Pero el proceso de limpieza de la política italiana, de ese sistema de corrupción que penetraba en la médula del país en lo que se vino a llamar Tangentópoli (por tangente se indica el pago de comisiones ilegales), parece haber tocado a su fin, aunque el sistema político italiano haya quedado patas arriba. Claro que el origen de ese movimiento no se halla sólo en los jueces y fiscales de Manos Limpias. También en los empresarios que no podían competir en el mundo con un sistema de comisiones ilegales demasiado gravososo para ellos o temían que el peso de la corrupción impidiera a Italia llegar al euro. Además, atrás quedaba esa guerra fría que lo justificaba casi todo y tras la que se había escudado la Democracia Cristiana para gobernar e impedir que el Partido Comunista Italiano (PCI) llegara al poder. No parece pura casualidad que, en estas semanas, hayan salido a la luz alegaciones de que algunos políticos de la izquierda italiana actuaban como espías soviéticos y cobraban del KGB.

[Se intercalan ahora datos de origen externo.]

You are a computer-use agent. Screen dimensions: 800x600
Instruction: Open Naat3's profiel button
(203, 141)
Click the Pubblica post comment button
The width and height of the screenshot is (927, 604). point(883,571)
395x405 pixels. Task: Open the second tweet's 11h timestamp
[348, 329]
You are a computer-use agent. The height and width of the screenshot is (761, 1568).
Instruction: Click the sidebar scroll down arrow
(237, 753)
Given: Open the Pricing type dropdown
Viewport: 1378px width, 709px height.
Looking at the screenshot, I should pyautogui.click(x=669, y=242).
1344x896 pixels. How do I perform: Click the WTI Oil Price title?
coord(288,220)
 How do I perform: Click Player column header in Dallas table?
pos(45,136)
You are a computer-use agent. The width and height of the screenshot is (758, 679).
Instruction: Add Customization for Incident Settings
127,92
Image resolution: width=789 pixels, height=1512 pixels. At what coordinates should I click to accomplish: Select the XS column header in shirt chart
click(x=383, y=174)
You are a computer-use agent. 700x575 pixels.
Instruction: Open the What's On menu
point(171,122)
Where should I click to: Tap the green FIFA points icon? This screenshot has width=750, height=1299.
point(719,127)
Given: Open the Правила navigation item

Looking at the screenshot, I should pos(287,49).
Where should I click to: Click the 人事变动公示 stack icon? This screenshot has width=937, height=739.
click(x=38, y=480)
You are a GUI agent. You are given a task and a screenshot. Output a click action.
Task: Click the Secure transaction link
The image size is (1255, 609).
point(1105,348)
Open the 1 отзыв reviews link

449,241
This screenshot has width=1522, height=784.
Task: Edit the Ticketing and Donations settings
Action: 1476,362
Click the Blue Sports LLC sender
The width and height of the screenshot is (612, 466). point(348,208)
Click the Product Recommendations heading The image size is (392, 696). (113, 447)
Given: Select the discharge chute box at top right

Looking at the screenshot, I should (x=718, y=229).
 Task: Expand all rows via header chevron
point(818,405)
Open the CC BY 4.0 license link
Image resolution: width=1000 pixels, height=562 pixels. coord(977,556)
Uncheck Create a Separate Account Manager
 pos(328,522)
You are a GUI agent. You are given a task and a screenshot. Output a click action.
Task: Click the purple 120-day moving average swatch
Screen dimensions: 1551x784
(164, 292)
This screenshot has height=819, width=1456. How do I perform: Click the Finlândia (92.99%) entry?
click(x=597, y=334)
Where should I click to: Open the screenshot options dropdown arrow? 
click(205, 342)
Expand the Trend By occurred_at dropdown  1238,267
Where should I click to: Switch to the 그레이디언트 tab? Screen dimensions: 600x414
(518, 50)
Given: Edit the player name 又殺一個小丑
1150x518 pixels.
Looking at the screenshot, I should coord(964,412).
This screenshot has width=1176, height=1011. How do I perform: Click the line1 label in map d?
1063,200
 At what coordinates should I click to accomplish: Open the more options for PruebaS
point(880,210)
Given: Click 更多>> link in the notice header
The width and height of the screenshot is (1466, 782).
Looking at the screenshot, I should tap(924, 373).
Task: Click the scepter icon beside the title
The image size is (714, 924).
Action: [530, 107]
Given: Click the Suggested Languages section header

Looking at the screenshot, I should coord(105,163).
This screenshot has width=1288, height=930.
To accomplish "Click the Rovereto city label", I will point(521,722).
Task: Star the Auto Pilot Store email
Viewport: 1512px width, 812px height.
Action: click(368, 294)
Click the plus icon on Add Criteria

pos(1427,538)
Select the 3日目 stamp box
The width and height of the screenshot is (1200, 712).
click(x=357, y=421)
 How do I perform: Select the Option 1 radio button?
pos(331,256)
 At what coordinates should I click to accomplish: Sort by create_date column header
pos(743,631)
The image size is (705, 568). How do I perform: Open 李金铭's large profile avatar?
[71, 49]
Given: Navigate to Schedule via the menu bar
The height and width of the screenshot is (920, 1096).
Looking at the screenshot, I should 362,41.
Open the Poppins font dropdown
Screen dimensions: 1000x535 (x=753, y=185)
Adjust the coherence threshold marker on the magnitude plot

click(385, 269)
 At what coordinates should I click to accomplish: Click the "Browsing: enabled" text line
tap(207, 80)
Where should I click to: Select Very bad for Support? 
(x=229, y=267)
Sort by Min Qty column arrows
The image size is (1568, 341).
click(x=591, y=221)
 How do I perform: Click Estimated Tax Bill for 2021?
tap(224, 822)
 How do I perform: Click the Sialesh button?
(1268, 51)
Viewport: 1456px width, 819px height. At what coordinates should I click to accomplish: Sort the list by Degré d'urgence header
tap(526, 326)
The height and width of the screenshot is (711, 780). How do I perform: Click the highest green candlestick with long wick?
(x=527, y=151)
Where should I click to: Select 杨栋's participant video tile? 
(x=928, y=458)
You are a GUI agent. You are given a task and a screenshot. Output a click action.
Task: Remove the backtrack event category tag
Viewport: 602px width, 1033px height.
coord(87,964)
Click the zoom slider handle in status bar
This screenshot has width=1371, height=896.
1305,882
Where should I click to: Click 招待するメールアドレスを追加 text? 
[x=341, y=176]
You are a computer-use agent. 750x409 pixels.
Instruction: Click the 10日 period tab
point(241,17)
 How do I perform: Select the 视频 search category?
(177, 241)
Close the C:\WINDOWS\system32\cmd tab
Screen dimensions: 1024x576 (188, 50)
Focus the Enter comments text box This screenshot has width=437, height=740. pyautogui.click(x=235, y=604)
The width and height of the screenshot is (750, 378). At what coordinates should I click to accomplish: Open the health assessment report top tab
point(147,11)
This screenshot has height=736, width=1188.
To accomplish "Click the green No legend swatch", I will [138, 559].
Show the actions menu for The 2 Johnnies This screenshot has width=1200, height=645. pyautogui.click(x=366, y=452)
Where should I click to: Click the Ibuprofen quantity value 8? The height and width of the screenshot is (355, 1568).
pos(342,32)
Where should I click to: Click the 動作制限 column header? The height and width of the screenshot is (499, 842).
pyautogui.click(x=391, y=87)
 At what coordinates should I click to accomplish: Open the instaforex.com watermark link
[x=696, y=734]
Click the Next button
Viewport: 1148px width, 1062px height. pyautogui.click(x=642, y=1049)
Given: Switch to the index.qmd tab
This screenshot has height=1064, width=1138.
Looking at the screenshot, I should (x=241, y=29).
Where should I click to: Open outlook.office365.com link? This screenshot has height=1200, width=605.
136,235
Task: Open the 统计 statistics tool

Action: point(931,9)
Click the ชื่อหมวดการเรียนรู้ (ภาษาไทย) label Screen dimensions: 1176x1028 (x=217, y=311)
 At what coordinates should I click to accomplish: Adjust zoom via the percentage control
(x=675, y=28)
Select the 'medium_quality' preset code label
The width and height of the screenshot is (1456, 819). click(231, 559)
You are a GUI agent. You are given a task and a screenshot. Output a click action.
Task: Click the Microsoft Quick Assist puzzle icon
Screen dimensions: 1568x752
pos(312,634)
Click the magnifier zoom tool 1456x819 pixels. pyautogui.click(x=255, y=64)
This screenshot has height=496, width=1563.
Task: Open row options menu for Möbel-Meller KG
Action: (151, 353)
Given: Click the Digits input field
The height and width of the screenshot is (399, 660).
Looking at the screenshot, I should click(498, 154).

Con vistas al futuro, la absolución de Andreotti tendrá, sin duda, consecuencias políticas de profundo calado. La coalición en la que se apoya D'Alema tiene fisuras muy importantes, al solicitar algunos de sus integrantes la dimisión del ex fiscal jefe de Palermo que inició estos procesos, Giancarlo Caselli, hoy supervisor de prisiones. De esta debilidad de la izquierda pretende aprovecharse Berlusconi, que aspira a recuperar el poder en los próximos 18 meses y que se ha lanzado contra lo que ha llamado una "revolución justicialista". Para el magnate político, que está metido en varios procesos, con alguna condena ya dictada en primera instancia, el cáncer de la política italiana no estaba en la corrupción, sino en los jueces que la persiguen. También sectores de la antigua Democracia Cristiana, entre ellos el ex presidente Francesco Cossiga, ven una nueva oportunidad para reivindicar el pasado de la Democracia Cristiana e intentar construir un nuevo centro en Italia. Y desde Túnez, el socialista Bettino Craxi también reivindicará su inocencia frente a las acusaciones de corrupción. La absolución de Andreotti cambia muchas cosas. Pero tras todo ello queda la sensación de que Italia no ha cambiado tanto.